[Start of Attachment]

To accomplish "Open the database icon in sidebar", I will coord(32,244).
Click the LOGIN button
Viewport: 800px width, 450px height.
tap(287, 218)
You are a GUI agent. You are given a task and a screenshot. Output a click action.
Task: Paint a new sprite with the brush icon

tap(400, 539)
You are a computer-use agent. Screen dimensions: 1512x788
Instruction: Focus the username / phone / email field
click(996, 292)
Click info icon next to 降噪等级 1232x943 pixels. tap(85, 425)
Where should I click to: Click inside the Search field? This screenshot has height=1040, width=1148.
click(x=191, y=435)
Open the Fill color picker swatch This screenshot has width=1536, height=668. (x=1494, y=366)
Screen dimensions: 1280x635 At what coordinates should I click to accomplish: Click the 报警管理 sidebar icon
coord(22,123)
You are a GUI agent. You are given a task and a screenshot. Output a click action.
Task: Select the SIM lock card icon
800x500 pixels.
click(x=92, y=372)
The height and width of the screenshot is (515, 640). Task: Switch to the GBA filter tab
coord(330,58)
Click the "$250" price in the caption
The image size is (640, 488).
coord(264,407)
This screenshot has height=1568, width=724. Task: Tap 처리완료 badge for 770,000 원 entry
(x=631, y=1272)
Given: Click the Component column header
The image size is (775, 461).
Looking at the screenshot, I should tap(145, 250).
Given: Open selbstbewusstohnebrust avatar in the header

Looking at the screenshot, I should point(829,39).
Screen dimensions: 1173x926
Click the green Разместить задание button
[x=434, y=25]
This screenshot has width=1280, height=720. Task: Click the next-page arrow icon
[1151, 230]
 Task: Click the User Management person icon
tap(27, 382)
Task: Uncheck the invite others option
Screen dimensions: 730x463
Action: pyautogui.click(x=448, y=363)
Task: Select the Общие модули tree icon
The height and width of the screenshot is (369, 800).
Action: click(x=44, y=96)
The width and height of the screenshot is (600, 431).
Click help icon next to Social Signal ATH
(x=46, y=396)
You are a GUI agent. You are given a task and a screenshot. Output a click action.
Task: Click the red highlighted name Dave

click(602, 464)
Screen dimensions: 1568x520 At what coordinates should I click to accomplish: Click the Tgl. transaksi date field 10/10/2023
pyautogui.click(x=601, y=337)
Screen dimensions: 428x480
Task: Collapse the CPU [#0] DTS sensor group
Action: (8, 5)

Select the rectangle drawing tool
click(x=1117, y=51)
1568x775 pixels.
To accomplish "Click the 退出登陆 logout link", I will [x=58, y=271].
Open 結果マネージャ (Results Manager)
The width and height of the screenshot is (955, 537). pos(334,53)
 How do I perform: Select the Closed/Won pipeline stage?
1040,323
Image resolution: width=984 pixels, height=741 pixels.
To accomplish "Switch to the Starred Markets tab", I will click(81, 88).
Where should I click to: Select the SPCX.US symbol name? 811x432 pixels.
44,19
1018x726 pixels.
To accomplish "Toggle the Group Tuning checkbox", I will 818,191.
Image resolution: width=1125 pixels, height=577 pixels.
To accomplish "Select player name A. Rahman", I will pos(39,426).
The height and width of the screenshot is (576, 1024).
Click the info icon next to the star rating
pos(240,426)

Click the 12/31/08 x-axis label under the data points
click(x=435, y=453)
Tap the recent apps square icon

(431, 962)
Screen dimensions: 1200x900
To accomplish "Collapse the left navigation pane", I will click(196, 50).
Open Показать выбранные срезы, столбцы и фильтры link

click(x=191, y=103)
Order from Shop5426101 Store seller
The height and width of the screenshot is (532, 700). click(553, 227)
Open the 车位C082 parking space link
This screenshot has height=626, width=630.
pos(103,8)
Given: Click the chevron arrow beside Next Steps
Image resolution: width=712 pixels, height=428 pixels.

[End of Attachment]

▶ _Brief_
Report the number of lines in the entries where the word "resolution" occurs, and add nothing else.

▶ _Written answer_
3